:: Material shown ::

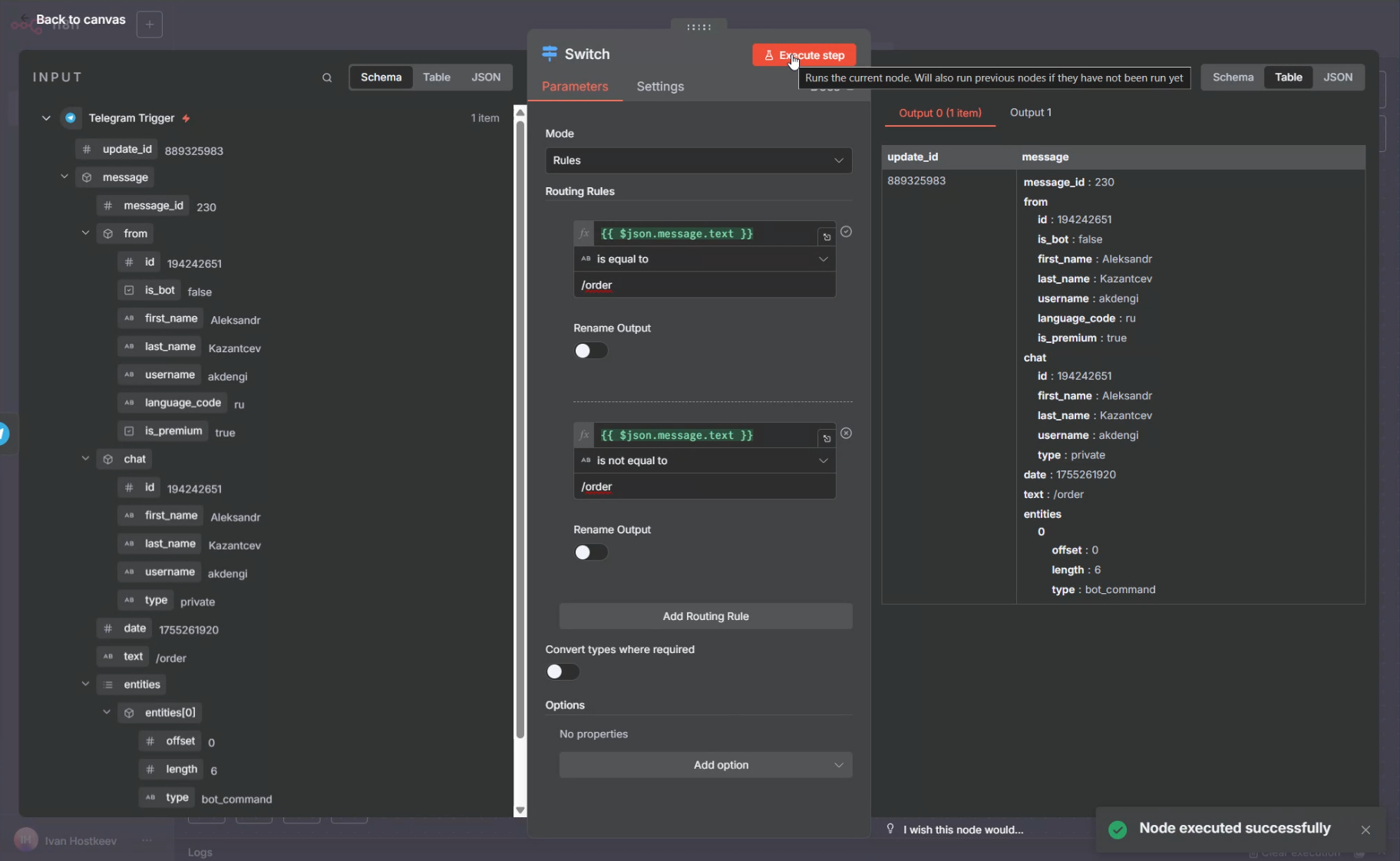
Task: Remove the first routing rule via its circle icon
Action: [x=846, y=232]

:::
:: Material shown ::

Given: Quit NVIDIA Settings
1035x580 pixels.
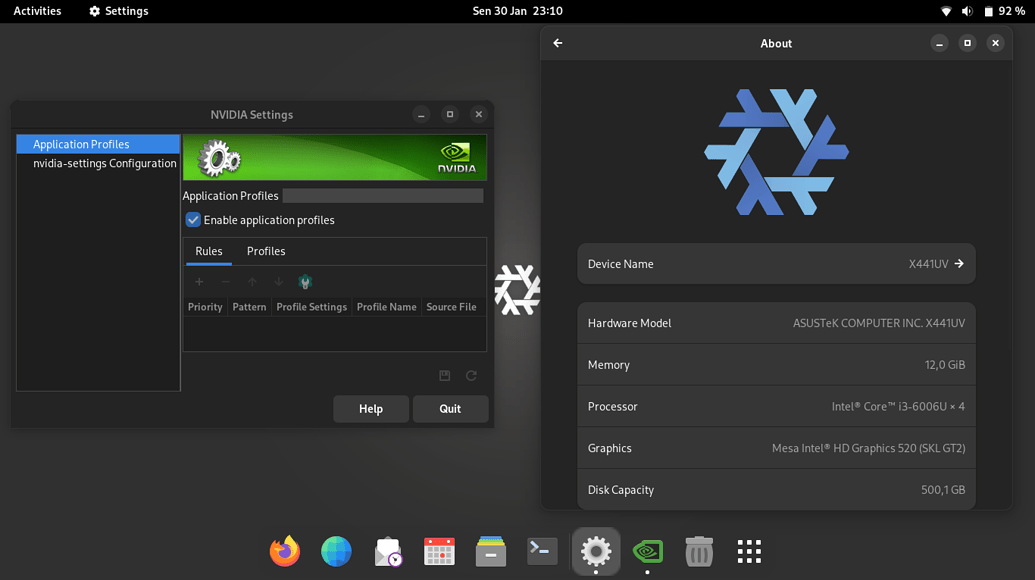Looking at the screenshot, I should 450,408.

:::

=== Task statement ===
Copy each line of the data above that contains the word "circle".

=== Exercise output ===
Task: Remove the first routing rule via its circle icon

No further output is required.